In the same context of online dangers, half of the respondents believe that cyberwar could have a visible impact on the economy in the next 12 months and therefore work on a strategy to limit the negative consequences for the company in the event of a potential conflict in cyberspace.
"Advanced cyberattacks seek to gain advantages over other countries and are primarily aimed at access to inside information and intellectual property and organizations and systems with a strategic role in national security, such as utility services and other critical infrastructures. Foreign actors can also be interested in the manipulation of public opinion in certain directions to influence elections, as it happened in the US and Europe. Especially the large companies are direct targets of cyberwar because, beyond their importance in the economy, they also have sensitive data that can turn into a significant addition for their competitors from other countries," it is mentioned in the conclusions of the specialist research.
According to the same source, 51pct of the IT security managers want to invest more in computer security and seek to convince company management of the risks they are exposed to and the potential consequences of a devastating attack.
Among the fears of employees in companies is the rise of ransomware, a computer threat that blocks access to certain data and offers to unlock the respective data in exchange for a reward. Thus, half of those surveyed noticed an increase in ransomware activity during the pandemic, and three quarters of the respondents to the survey expect an increase in the next year as well.

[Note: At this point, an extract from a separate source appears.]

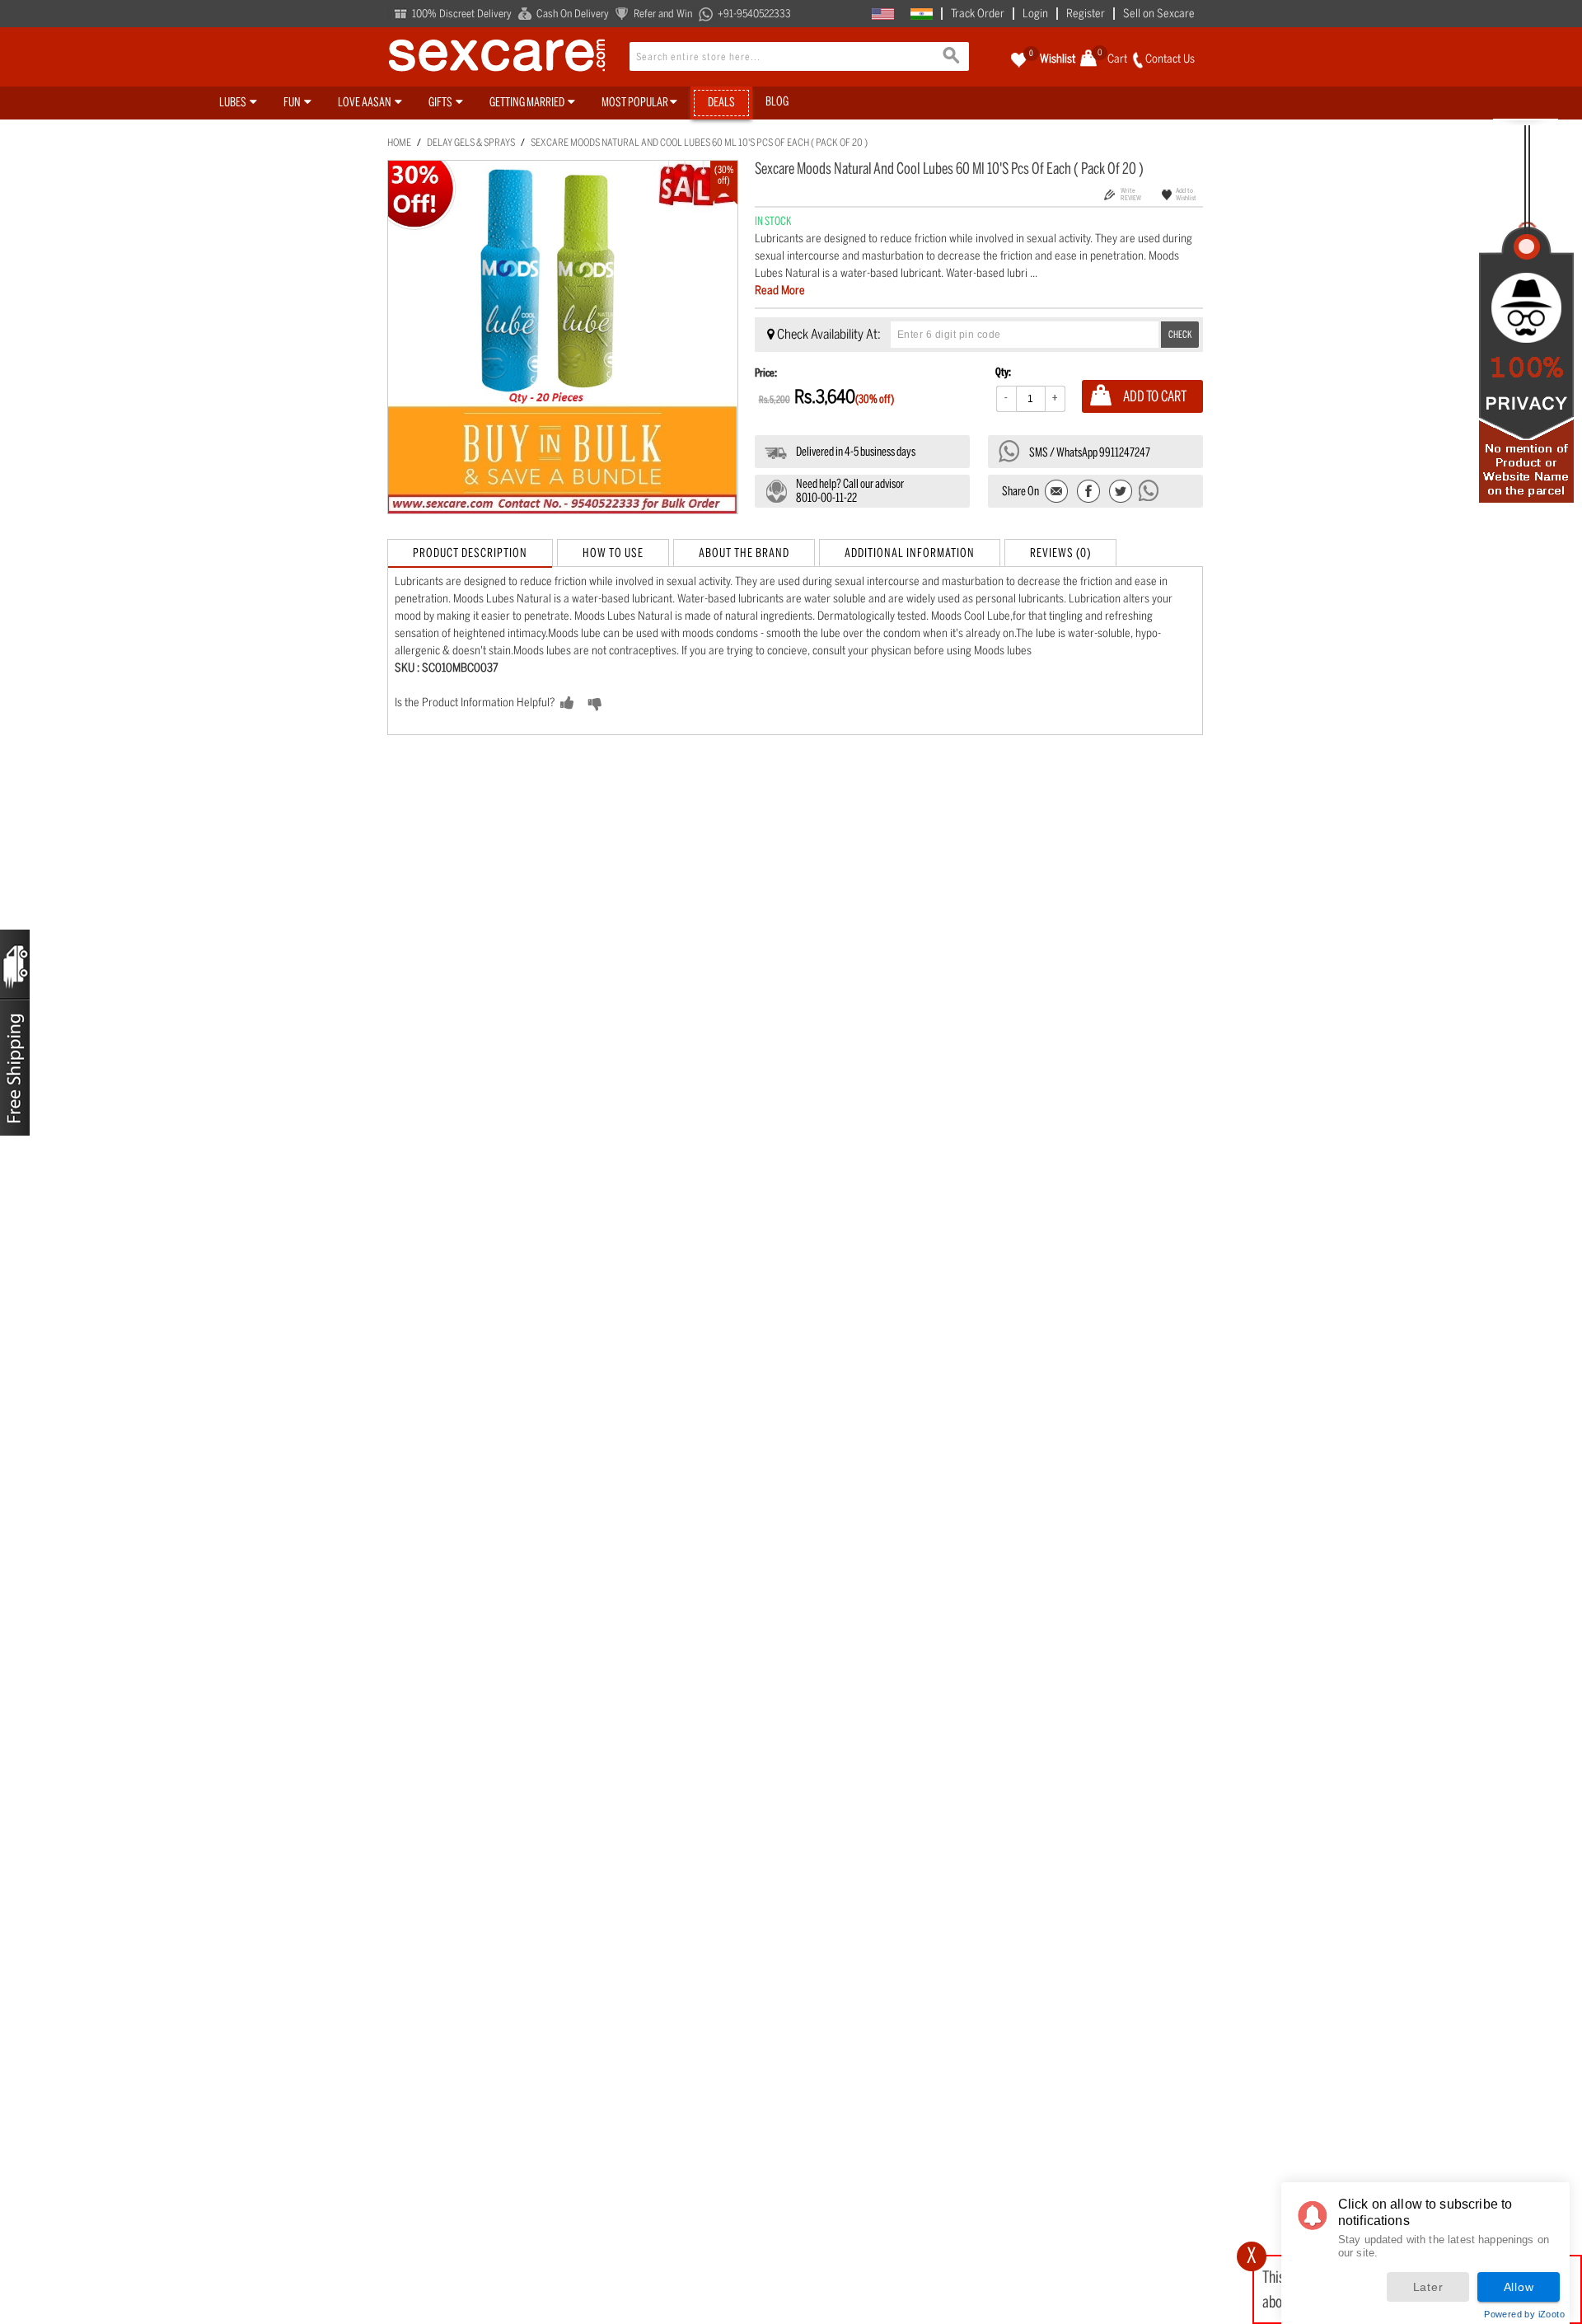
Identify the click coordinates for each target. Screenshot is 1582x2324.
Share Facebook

"While not having such effective safeguards in place, one in two IT security executives says the company they work for would pay the reward demanded by attackers in the event of infection to regain access to the blocked data or prevent its disclosure to the public, despite the fact that experts recommend not to fund cybercrime groups," the Bitdefender survey found.
The research was conducted in May this year through an online questionnaire and e-mail by Saphio Research for Bitdefender on a representative sample of 6,700 IT professionals from companies with over 10,000 employees and activities in the US, UK, Australia, New Zealand, Germany, France, Italy, Spain, Denmark and Sweden.